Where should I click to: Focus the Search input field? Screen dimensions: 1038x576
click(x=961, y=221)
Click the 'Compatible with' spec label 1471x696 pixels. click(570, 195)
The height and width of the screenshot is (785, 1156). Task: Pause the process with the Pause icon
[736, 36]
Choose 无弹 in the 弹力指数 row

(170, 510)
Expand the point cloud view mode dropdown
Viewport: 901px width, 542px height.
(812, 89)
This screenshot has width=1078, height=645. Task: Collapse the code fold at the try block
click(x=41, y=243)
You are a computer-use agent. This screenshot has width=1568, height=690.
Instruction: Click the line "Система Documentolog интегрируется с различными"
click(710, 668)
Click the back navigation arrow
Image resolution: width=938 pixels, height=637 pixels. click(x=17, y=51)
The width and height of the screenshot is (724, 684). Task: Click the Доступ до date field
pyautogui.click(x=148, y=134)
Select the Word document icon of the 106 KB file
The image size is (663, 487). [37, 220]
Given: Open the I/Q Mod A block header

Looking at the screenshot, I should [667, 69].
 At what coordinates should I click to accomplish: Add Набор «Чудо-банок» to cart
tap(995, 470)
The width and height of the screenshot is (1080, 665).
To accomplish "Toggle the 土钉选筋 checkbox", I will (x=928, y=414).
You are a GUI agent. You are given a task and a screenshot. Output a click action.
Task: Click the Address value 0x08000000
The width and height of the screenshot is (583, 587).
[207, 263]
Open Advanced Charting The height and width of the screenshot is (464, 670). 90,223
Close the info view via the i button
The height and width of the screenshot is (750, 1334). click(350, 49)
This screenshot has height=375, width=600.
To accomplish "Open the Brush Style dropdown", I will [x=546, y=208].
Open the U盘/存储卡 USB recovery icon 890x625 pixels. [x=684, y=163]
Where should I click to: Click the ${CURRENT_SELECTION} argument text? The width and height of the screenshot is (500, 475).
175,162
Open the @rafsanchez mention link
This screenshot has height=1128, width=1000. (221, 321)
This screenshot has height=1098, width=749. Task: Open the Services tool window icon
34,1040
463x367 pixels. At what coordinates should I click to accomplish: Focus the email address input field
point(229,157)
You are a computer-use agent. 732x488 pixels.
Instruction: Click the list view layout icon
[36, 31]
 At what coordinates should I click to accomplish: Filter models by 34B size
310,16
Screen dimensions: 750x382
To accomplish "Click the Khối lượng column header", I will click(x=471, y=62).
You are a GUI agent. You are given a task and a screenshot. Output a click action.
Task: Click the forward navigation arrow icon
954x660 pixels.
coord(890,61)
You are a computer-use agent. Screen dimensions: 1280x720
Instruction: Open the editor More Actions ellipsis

◇ ◇ ◇ ◇ ◇

Starting from the first line of the records above, retype each line exactly up to and including the one that contains "You are a computer-use agent. This", and nothing more.

• _Response for this exercise_:
Where should I click to: Focus the Search input field? Screen dimensions: 1038x576
click(x=961, y=221)
Click the 'Compatible with' spec label 1471x696 pixels. click(570, 195)
The height and width of the screenshot is (785, 1156). Task: Pause the process with the Pause icon
[736, 36]
Choose 无弹 in the 弹力指数 row

(170, 510)
Expand the point cloud view mode dropdown
Viewport: 901px width, 542px height.
(812, 89)
This screenshot has width=1078, height=645. Task: Collapse the code fold at the try block
click(x=41, y=243)
You are a computer-use agent. This screenshot has width=1568, height=690.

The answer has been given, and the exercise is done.